South Korea and the United Kingdom will co-host the second global AI summit in Seoul this week, as the breathtaking pace of innovation since the first AI summit in November leaves governments scrambling to address a growing array of risks.
UK Prime Minister Rishi Sunak and South Korean President Yoon Suk Yeol will oversee a virtual summit on Tuesday, amid calls for better regulation of artificial intelligence despite sharp disagreements over how the technology may affect humanity.
"Although positive efforts have been made to shape global AI governance, significant gaps still remain," Sunak and Yoon said in a joint opinion article published in the UK's i newspaper and South Korea's JoongAng Ilbo, entitled "Only global AI standards can stop a race to the bottom."
The November event was billed as the AI Safety Summit, but the scope of the challenges has expanded since then. The meetings beginning Tuesday are now billed as the AI Seoul Summit and will discuss three priorities: AI safety, innovation, and inclusion, according to the summit's website.
"Risks such as large-scale labour market impacts, AI-enabled hacking or biological attacks, and society losing control over general-purpose AI could emerge," although there is debate about the likelihood, stated a global AI safety report released on Friday.

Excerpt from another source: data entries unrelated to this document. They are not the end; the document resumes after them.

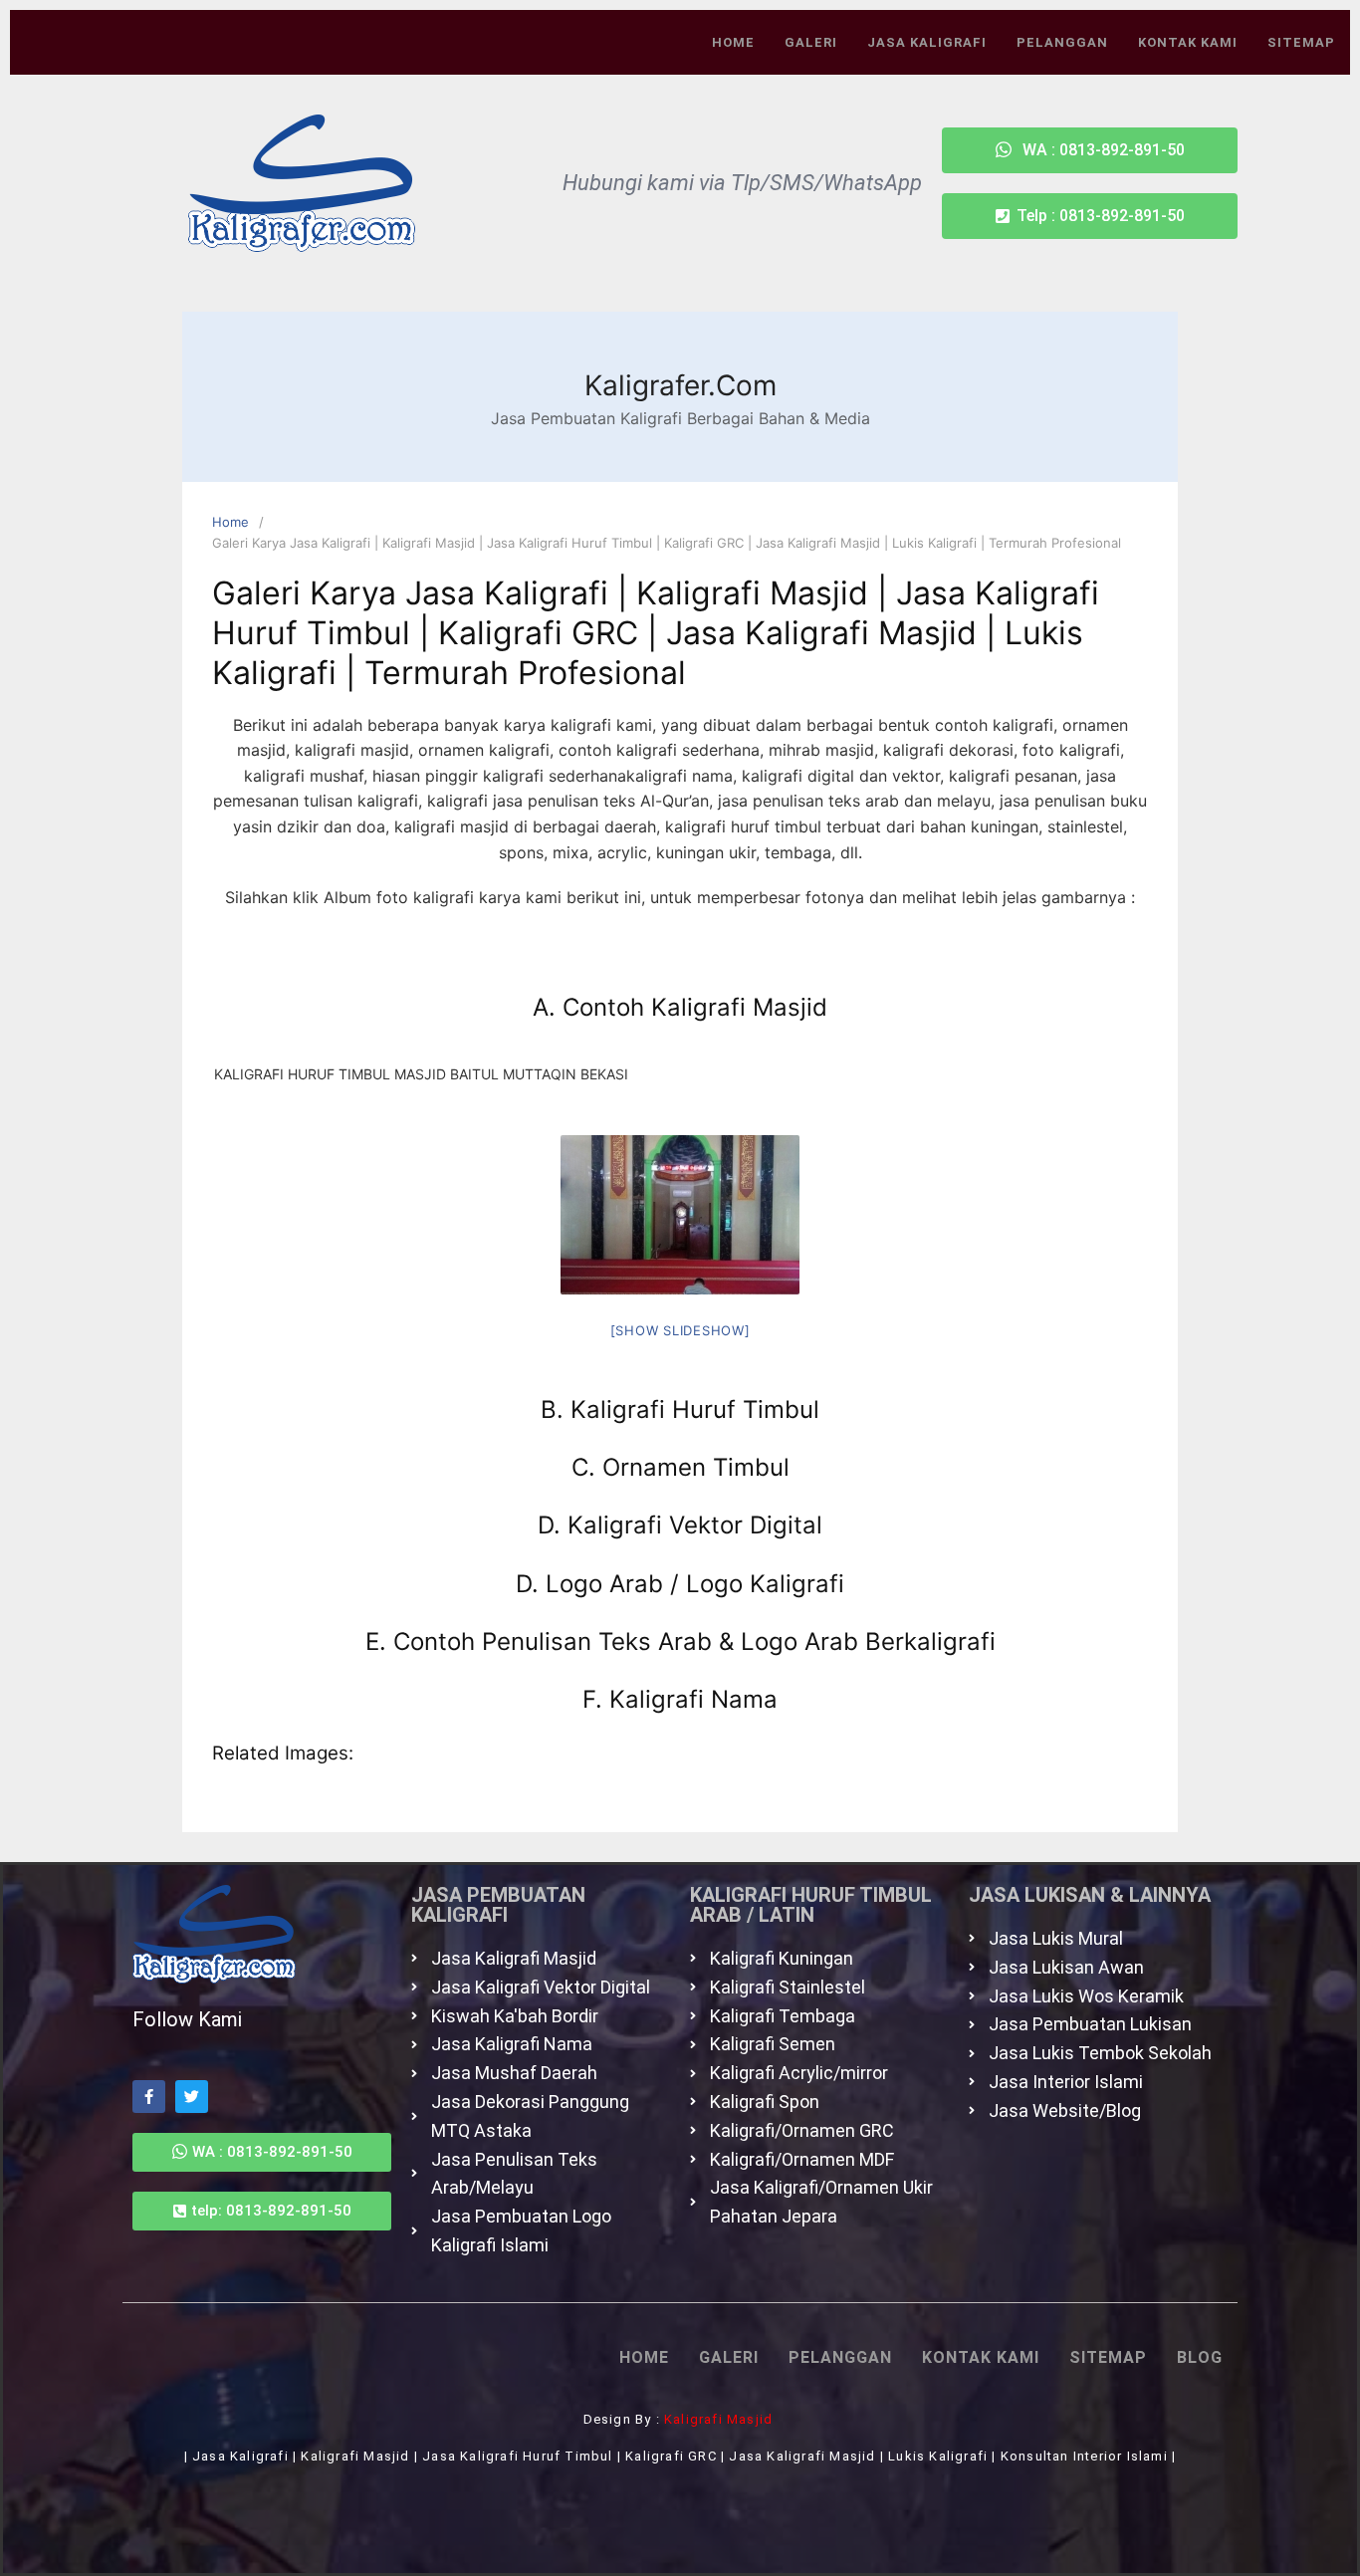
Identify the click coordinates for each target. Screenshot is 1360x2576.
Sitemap (1301, 42)
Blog (1200, 2357)
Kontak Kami (1188, 42)
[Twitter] (191, 2096)
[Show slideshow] (680, 1330)
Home (733, 42)
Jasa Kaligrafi (927, 42)
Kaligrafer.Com (680, 385)
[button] (1090, 216)
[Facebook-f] (148, 2096)
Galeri (811, 42)
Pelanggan (1062, 42)
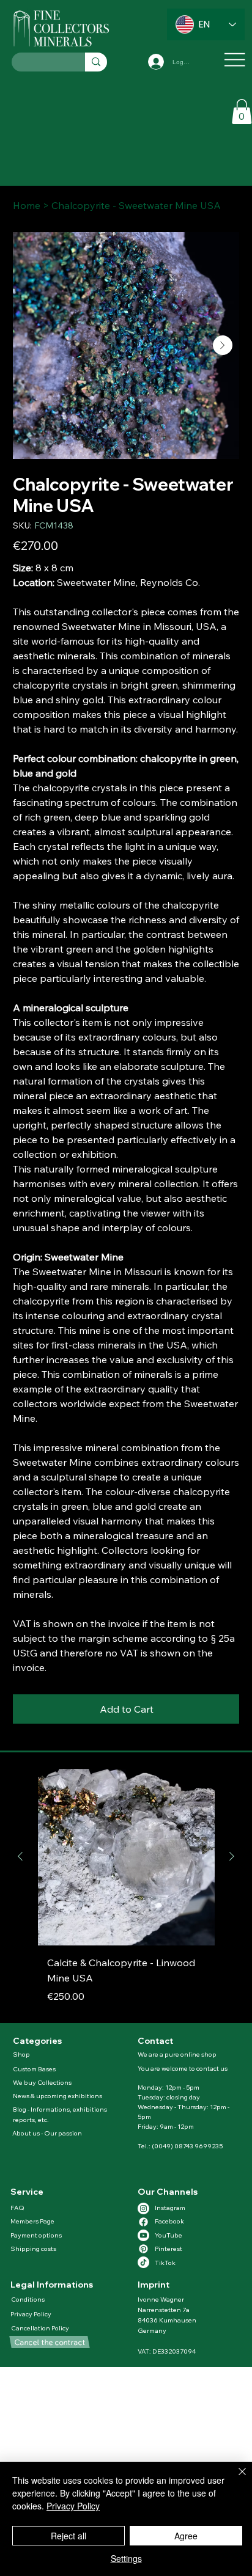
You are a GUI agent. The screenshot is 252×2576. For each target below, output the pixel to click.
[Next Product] (231, 1856)
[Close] (235, 2479)
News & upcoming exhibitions (57, 2095)
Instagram (170, 2207)
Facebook (169, 2221)
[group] (126, 1890)
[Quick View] (126, 1857)
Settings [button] (126, 2558)
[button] (241, 111)
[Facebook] (143, 2222)
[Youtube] (143, 2235)
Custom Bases (34, 2069)
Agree (186, 2536)
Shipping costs (33, 2248)
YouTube (168, 2235)
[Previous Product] (20, 1856)
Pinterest (168, 2248)
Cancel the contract (49, 2342)
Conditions (28, 2299)
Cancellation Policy (40, 2328)
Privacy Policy (30, 2314)
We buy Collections (42, 2082)
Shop (21, 2054)
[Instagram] (143, 2208)
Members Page (32, 2221)
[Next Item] (222, 345)
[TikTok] (143, 2262)
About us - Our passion (47, 2133)
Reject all (68, 2536)
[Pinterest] (143, 2249)
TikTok (165, 2262)
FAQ (17, 2207)
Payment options (36, 2235)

"But... it will be the decisions of societies and governments that will determine the future of AI," said the report backed by experts from more than 30 countries.
The report acknowledges the widening front of risks from the rapidly evolving technology, including existential risks to humanity, AI inequality, data scarcity, use of copyright material, and the environmental impact due to the vast amount of electricity used by AI data centres.
During the UK-hosted November summit, Tesla's Elon Musk and OpenAI CEO Sam Altman interacted with some of their fiercest critics, while China co-signed the "Bletchley Declaration" on collectively managing AI risks alongside the United States and others.